The Believer's Two Natures - GOD'S FACTS AND OUR EXPERIENCES

 Sample Image

George Cutting
The Old Nature

THOSE who have much to do with the difficulties and exercises of the newly-converted, are constantly hearing some such expression as this: "I thought I was saved once, but I now begin to fear that after all I've only been deceiving myself. Not only do I feel no better in myself, but, if anything, even worse than before I professed to be converted."

Now, in such cases, one generally finds that it is not so much their sins that trouble them, as the heart-sickening disappointment they feel, as more and more the truth is forced upon them, that their new birth has not only effected no improvement in their evil nature, but that that nature seems much worse than before their conversion. Then comes many a fruitless effort to improve it; but, alas! only to end in deeper wretchedness than ever. In such a state of soul Satan finds but too fitting an opportunity of hurling his terrible darts. He suggests that they are only miserable hypocrites, professing to be what they know they are not; that they had far better give up the whole thing, come out in their true colours, and own that they have never been converted at all!

Oh, what intense soul-agony do such assaults cause, when, as yet, true liberty is unknown! and only those who have really passed through such exercises can have any conception of their untold bitterness. It is with a desire to encourage and help such that this little book is sent forth.

GOD'S FACTS AND OUR EXPERIENCES
Many believers pass through the sorest distress because they are continually searching their own hearts for evidence that they have been truly [saved]. "When I compare my daily experience with the plain truths in. God's word," such a soul will say, "I begin to fear that I am not born again at all. For example, I see in the first Epistle of John three absolute facts stated about the one who is 'born of God,' and I cannot answer to even one of them, do what I will.
 1st. He does not... and cannot sin. (1 John 3:9).
 2nd. He overcometh the world. (1 John 5:4).
 3rd. The wicked one toucheth him not. (1 John 5:18).

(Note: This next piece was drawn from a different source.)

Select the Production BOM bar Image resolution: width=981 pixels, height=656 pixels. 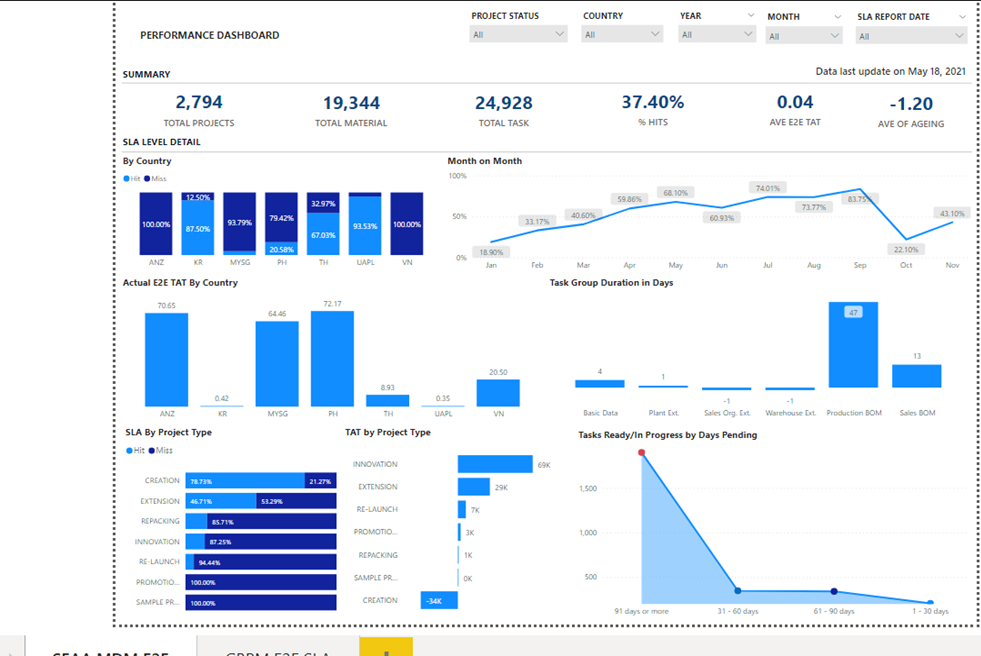click(x=853, y=345)
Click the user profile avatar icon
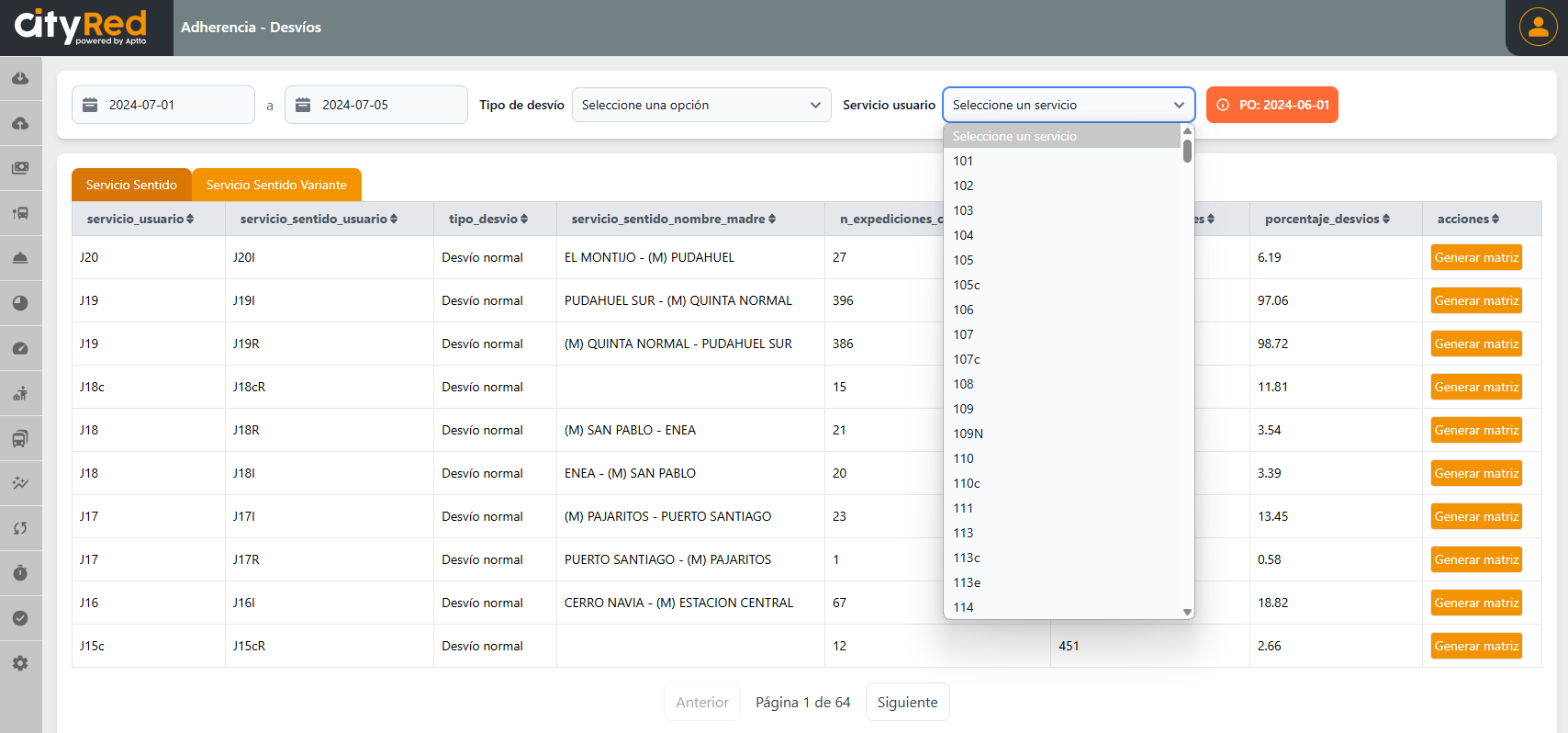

Now, in the face of such a scripture, I am bound to confess—
  1st. That I can, and, alas! do sin.
  2nd. That instead of my overcoming the world, it constantly overcomes me.
  3rd. That the enemy has defeated me times without number—thus he does touch me.

"Is there any wonder, therefore, in the perplexity or even the alarm that I often feel in contemplating such a scripture, in the face of such an experience as mine?"

Well, it must be confessed there is not; but let us say for your comfort that those who are "dead in their sins" never experience such conflict. It is only converted ones who really desire to answer to the thoughts and wishes of God. The unconverted "desire not the knowledge of His ways." They have "no fear of God before their eyes." (Rom. 3:18).

But let us return.  We have been noticing one impossibility; viz., "Whosoever is born of God cannot sin." Let us also look at another (Rom. 8:7-8), "The carnal mind" (literally 'mind of the flesh') "is enmity against God; for it is not subject to the law of God, neither indeed can be. So then they that are in the flesh cannot please God." Mark well these important contrasts:
  1. The one who is "in the flesh—as "born of the flesh"—"cannot please God."
  2. The one who is "born of God cannot sin."

It may be well here to state what is meant by "the flesh" in the subject before us. It is the evil or fallen nature, in every child of Adam, poisoned by indwelling sin. It is the real source of every sinful action performed by him.